Exercise directions —
The material below contains a line with "Disseny web Lleida HST (406, 2539)" and a line with "Inici (46, 2219)". Copy exactly those two lines and all lines between them.

Provided data —
****************************************

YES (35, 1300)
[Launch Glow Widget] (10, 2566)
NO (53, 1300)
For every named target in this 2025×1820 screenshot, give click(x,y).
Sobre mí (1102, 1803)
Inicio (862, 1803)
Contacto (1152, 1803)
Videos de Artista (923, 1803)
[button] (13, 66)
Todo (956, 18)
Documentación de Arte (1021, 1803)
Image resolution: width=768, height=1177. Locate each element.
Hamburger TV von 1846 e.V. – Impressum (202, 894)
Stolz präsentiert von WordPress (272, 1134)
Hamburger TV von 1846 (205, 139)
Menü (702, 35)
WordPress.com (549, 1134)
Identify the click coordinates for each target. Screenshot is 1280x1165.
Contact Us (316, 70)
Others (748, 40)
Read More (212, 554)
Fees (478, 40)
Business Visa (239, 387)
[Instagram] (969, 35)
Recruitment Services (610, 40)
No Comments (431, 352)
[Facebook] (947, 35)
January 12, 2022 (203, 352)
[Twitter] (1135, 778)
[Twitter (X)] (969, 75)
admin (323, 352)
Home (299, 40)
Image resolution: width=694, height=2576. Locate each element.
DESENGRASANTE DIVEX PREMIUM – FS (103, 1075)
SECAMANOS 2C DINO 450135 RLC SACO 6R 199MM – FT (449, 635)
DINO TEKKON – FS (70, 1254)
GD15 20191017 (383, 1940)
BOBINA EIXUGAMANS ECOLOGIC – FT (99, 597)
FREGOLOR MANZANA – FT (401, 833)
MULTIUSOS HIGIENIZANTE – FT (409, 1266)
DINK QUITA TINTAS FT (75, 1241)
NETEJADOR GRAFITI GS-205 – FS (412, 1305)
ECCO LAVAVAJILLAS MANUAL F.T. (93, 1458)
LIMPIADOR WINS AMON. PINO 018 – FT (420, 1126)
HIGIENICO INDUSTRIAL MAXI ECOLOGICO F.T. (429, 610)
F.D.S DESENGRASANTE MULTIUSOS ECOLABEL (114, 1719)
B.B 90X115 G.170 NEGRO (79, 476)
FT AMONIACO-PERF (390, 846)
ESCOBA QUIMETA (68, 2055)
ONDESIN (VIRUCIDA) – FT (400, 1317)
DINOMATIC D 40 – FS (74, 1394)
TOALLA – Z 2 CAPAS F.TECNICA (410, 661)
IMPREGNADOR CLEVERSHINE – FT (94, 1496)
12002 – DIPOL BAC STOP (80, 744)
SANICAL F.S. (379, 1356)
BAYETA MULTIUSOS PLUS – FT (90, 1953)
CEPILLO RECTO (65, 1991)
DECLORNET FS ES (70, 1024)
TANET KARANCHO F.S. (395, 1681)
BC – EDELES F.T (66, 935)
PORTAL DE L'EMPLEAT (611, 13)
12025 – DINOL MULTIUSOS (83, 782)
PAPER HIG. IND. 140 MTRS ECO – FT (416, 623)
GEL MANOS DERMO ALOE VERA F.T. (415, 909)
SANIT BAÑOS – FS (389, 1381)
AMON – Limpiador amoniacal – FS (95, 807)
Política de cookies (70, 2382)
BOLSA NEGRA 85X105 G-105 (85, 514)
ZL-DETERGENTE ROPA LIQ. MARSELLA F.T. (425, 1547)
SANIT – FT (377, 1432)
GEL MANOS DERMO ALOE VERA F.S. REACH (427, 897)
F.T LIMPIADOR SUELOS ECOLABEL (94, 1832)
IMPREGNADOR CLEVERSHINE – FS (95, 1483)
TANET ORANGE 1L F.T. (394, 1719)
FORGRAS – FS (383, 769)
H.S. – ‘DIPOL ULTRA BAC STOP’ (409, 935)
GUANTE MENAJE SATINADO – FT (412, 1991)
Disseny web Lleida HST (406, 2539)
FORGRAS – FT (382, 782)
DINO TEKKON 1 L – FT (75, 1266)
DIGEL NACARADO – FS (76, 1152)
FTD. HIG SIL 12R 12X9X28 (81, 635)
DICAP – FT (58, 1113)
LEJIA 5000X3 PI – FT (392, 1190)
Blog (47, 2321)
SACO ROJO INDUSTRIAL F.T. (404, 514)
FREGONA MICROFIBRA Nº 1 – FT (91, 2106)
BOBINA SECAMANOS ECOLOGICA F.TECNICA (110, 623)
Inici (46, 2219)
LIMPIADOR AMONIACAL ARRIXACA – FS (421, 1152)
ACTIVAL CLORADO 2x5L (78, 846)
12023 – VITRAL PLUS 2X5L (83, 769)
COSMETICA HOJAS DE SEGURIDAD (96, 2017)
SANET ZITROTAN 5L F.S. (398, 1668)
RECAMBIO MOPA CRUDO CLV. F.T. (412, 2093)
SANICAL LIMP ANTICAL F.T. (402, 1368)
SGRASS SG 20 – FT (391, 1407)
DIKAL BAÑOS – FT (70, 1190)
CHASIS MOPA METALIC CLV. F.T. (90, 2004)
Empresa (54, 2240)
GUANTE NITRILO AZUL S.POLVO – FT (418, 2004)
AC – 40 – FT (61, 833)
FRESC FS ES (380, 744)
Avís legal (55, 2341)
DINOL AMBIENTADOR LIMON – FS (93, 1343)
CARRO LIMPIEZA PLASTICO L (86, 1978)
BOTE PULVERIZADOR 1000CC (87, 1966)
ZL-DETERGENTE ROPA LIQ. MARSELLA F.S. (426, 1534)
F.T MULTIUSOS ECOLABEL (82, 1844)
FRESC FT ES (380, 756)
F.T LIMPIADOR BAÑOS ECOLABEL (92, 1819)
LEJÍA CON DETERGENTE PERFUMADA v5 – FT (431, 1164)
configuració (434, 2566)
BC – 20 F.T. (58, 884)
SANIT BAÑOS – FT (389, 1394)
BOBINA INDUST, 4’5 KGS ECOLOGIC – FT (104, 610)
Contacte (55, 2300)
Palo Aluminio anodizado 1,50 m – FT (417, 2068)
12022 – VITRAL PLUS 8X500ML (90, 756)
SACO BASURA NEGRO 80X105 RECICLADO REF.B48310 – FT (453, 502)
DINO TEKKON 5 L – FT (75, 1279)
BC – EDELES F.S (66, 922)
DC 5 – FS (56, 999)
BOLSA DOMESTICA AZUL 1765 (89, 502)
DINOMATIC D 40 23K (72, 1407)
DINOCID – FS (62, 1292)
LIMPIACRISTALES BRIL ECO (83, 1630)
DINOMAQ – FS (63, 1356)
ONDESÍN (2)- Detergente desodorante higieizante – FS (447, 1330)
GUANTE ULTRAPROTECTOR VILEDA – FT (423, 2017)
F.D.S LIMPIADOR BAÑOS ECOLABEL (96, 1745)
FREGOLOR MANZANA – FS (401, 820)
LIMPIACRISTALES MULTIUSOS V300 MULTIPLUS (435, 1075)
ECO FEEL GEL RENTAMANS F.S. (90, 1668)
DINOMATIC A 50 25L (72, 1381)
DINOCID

****************************************

Output —
Disseny web Lleida HST (406, 2539)
FORGRAS – FT (382, 782)
DINO TEKKON 1 L – FT (75, 1266)
DIGEL NACARADO – FS (76, 1152)
FTD. HIG SIL 12R 12X9X28 (81, 635)
DICAP – FT (58, 1113)
LEJIA 5000X3 PI – FT (392, 1190)
Blog (47, 2321)
SACO ROJO INDUSTRIAL F.T. (404, 514)
FREGONA MICROFIBRA Nº 1 – FT (91, 2106)
BOBINA SECAMANOS ECOLOGICA F.TECNICA (110, 623)
Inici (46, 2219)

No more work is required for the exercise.